Did Mr. I Die Before His Body?

 




 

Prior to his accident, Mr. I. had built a well-organized identity, complete with clearly defined parameters for what he thought to be included amongst his essential faculties, qualities, and ambitions. He had worked decades to sort out just what those parameters were in the context of his norms, his routines, and the judgement of his peers. Mr. I. knew himself first and foremost to be an artist, a painter above all, as well as a music lover, an olfactory extraordinaire, a husband, and a general aesthete, likely amongst a number of other things. Additionally, Mr. I.’s social world seemed to have supported and reinforced not just the veracity of these identifiers, but the value of them, too. With the onset of cerebral achromatopsia, Mr. I.’s identity as he understood it, as his social circles knew it, took a severe blow – and, to make matters infinitely worse, also seemed to gain nothing in the process.

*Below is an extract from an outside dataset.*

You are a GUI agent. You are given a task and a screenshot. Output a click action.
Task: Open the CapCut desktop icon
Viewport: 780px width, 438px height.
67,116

The case of the colorblind painter is especially interesting, I would argue, because Mr. I. had lost what he thought to be an integral part of himself in such a way that he was forced to acknowledge that it would never return. Mr. I.’s initially extreme emotional reactions (disturbingly detailed on pages 32 and 33 of An Anthropologist on Mars) are not unreasonable, but they are unfortunate. Unfortunate indeed for their distressing nature, but more so for what they say about Mr. I.’s culture, which, I presume, most everyone reading this shares (at least in large part). For Mr. I. to believe for any length of time that an essential part of him died and left him unrecognizable during his accident is analogous to him claiming to have no substantial virtue or meritable agency in his being. Of course, Mr. I. only realized this and reevaluated his position when his newfound “disability” became a new artistic lense, a useful tool that opened up “a whole new world” (Sacks, 37). Mr. I.'s core identity was indeed retained with his new sight, and made more obvious to him via trial. But Mr. I., as the artist is apt to do, also made his shiny new "otherness" a primary descriptor for himself; all the initial fear coming from all about and within him, proven unfounded.

We almost have to ask ourselves, however, if the same argument could be made for a Mr. I. who lost his eyesight entirely. Would Mr. I. have been able to come to terms with a complete inability to see, given that all but one of his given primary points of identification (his sense of smell – Mr. I.’s love of music was apparently the result of a sound-color synesthesia) involve sight somehow? Of course I am inclined to give Mr. I. the vote of confidence and imagine him using his spiritual, mental, and emotional strengths to pull through, adapt, and thrive.